In den vergangenen Tagen konnte mehreren Medienberichten entnommen werden, dass eine immanente Gefahr von Sabotageakten am Gelände des größten AKWs in Europa besteht. Ukraine und Russland beschuldigen sich gegenseitig, dass eine direkte Attacke auf die Reaktoren geplant sei. Dies ist eine sehr drastische Situation, da das AKW aktuell nur über die letzte verbliebene Notstromleitung mit Strom versorgt werden kann, da die Hauptleitung ausgefallen ist. Falls diese Leitung ebenfalls beschädigt wird, könnte das Kraftwerk nur über Dieselgeneratoren Strom beziehen. Der durchgehende Einsatz von Dieselgeneratoren ist allerdings nur für maximal 10 Tage vorgesehen und das ist die letzte Sicherheitsmaßnahme, um das Notkühlsystem aufrecht zu erhalten.

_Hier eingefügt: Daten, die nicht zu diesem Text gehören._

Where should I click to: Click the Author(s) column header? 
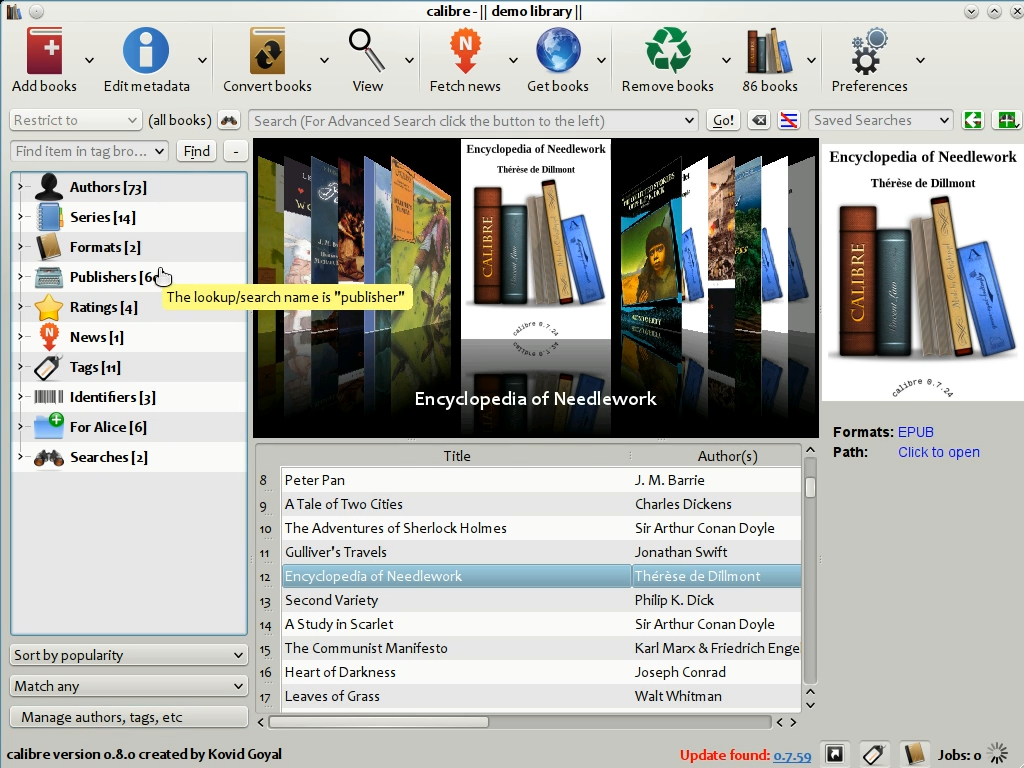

Darüber hinaus befindet sich das Kraftwerk aufgrund der Beschädigung des Kachowka-Staudamms im Juni in einer schwierigen Lage. Bis jetzt wurde aus dem Stausee ein Becken gespeist, dessen Inventar für die Kühlung des Reaktors herangezogen wurde. Aufgrund der geänderten Rahmenbedingungen ist davon auszugehen, dass der Wasserstand in dem Becken unter den Schwellenwert sinken wird, der notwendig ist, damit Wasser aus dem Becken entnommen werden kann. Laut der ukrainischen Seite kann dieses Problem behoben werden, indem die betroffene Rohrleitung weiter nach unten verlegt wird. Allerdings muss bedacht werden, dass derartige Korrekturmaßnahmen in einem Kriegsgebiet nicht ohne Weiteres durchführbar sind. IAE- Direktor Grossi ist aktuell mit einem Team vor Ort, um sich ein eigenes Bild von der Situation zu machen und die Arbeiten zu überprüfen.
Der Betrieb von AKW in Kriegsgebieten stellt eine enorme Gefahr dar, da die Integrität der Sicherheitssysteme durch Kampfhandlungen grundsätzlich in Frage gestellt ist. In der Ukraine werden an drei weiteren Standorten Kernreaktoren eingesetzt. Die WUA fordert, dass die Kampfhandlungen im Umfeld von AKW unverzüglich gestoppt werden müssen, um einen Unfall mit erheblicher Strahlenbelastung zu verhindern.